What is being asked: Find where "This screenshot has width=1324, height=896." occurs in the data below, and retype that line and every later line exactly.

Records for processing:
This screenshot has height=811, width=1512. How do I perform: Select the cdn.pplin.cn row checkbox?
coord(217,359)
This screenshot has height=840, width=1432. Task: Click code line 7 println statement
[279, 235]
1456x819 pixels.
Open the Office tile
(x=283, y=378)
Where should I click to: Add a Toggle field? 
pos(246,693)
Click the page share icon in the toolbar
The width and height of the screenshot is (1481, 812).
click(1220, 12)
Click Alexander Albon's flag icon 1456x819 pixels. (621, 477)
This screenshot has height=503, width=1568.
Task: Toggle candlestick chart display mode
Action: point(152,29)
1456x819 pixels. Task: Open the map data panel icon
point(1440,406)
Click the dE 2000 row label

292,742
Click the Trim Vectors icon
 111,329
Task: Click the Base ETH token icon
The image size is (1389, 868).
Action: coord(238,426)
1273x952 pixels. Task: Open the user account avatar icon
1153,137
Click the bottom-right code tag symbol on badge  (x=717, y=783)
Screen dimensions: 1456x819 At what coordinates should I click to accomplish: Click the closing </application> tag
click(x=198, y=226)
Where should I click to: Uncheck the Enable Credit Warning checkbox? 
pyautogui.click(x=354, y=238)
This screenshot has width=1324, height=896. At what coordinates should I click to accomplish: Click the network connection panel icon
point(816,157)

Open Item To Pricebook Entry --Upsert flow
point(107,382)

Exercise answer:
This screenshot has width=1324, height=896. At what coordinates should I click to accomplish: Click the network connection panel icon
point(816,157)

Open Item To Pricebook Entry --Upsert flow
point(107,382)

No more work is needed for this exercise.